From Studentnet Wiki
(Redirected from IdP settings)
Jump to navigation Jump to search

Authentication Settings

Authentication Settings handle settings on how users log in.

Location

To get to the Authentication settings:

  1. In the Cloudwork dashboard, click the menu bar>settings>Authentication Settings

Menu.png

Fields

Authsettings.png

  • Enable Remember Me: Display a Remember Me checkbox on the log in page to allow users to stay signed in after they close their browser
  • Remember Me Period: Customise how many days a user can remain logged in for before requiring to sign in again.
  • SameSite settings for cookies: Determine whether a cookie is available in third party contexts
    • None: None should be selected so iframes will work
    • Lax: support legacy devices
    • Strict strictest privacy protections on their cookies
  • Prefix Whitelist: Domain Names entered in this field, will accept users logging in with their email instead of username
  • Login Identifier: Select from drop down how users can login
    • Username and Primary Email: Users can sign in with username or primary email address
    • Username and all email addresses: Users can sign in with username or all email addresses
    • Username Only: Users can only sign in with username
  • Transparent Sign On Whitelist IP addresses listed in this field, will be forced to login Cloudwork Authentication, instead of ADFS
  • User Agent Whitelist Users listed in this field will not have to use Cloudwork Authentication.
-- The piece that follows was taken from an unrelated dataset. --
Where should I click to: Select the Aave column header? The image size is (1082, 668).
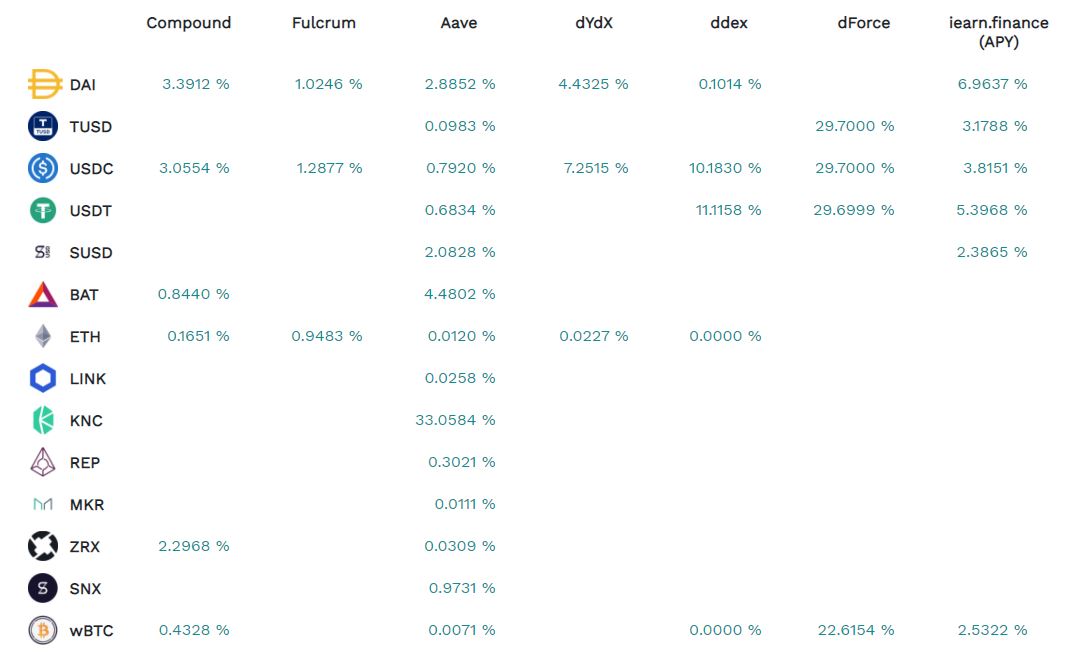click(459, 23)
This is handy to only allow certain users to login via certain browsers
  • User Agent Blacklist: Users listed in this field will have to use Cloudwork Authentication. This is handy to only disallow certain users to login via certain browsers
  • IP Addressing Blocking: IP Addresses entered into this field will not be authenticate through Cloudwork
  • Country Blocking: From the drop down 3 options can be selected:
    • Allow all countries: All countries are allowed to authenticate through Cloudwork
    • Allowed only specified countries: Only user logging in from specified countries are allowed to authenticate through Cloudwork, another form will appear underneath from which you can select which countries to allow.
    • Block specified countries: Users logging in from specified countries are not allowed to authenticate through Cloudwork, another form will appear underneath from which you can select which countries to block.
  • Allowed Logout Domains: Allows for the filtering of logout URLs, IDP-first logout URLs should only work if they're listed in the Allowed Logout Domain field.